Потом — письма. Я подделал подпись, получил доступ к её почтовому ящику на заводе. Там — десятки записок. «Жду тебя в 18.00. Квартира пуста». «Он сегодня на смене до утра». «Не переживай — он ничего не поймёт».
И самое страшное — записка от Валентины: «Если что — я подтвержу, что ты была со мной. Держись, подруга».
Я принёс всё это в партком.
Там сначала не хотели принимать. «Домашние дела — не наше дело», — сказал секретарь. Но когда я упомянул, что Баранов использует профсоюзные средства на оплату гостиниц и ресторанов, лицо у него изменилось.
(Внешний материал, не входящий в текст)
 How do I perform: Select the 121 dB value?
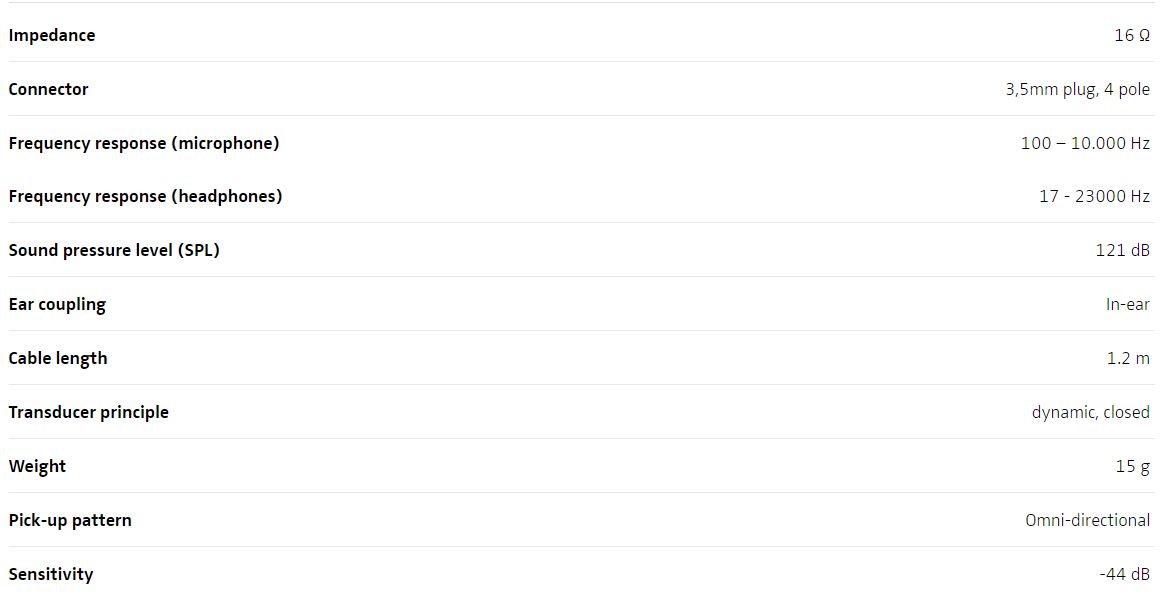1122,250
Через неделю — экстренное собрание.
Баранова вызвали. Он пришёл в форме, с орденами. Пытался шутить. Говорил, что «клевета — оружие слабых».
Но когда я положил на стол фото, где он целует мою жену в номере гостиницы «Москва», — затих.
Люду вызвали на следующий день.
Она пришла в том же платье. Спокойная. Уверенная.
— Ты хочешь развестись? — спросила она. — Бери квартиру. Я уйду.
— Я не хочу квартиру, — сказал я. — Я хочу правду.
— Правда в том, что ты мне надоел, — ответила она. — И всё.
Тогда я достал последнее.
Конверт. Внутри — копия заявления в милицию. И оригинал письма в обком КПСС.
— Ты думаешь, я просто так всё это собирал? — спросил я. — Ты думаешь, я не знаю, что вы использовали профсоюзные фонды? Что вы оформляли фиктивные командировки? Что вы — не просто любовники, а преступники?
Она побледнела.
Баранов был исключён из партии. Лишён всех наград. Через месяц — уволен. Потом — суд. Два года условно за растрату.
Люда… её уволили с завода. Валентину — тоже. «За моральное разложение и подрыв авторитета советской женщины».
Она пришла ко мне через месяц. С чемоданом. Глаза — красные. Голос — дрожит.
— Прости, Ваня… Я не знала, что всё пойдёт так далеко…
— Ты знала, — сказал я. — Просто думала, что я — как все. Тихий, послушный, слепой.
— Я вернусь! Я всё исправлю!
— Нет, — ответил я. — Ты не вернёшься.
Лёнька спросил, куда мама. Я сказал: «Работать». Он поверил.
Прошло два года.
Я живу один. Иногда приходит мать, варит борщ. Иногда — Лёнька, рассказывает про девочку из класса.
А вчера получил письмо. Из Ленинграда.
Без подписи. Только строка:
«Ты победил. Но ты потерял всё, что любил».
Я сжёг письмо.
Потому что не всё.
Есть сын. Есть работа. Есть правда.
И пусть весь мир рухнет — я не стану тем, кто прощает предательство.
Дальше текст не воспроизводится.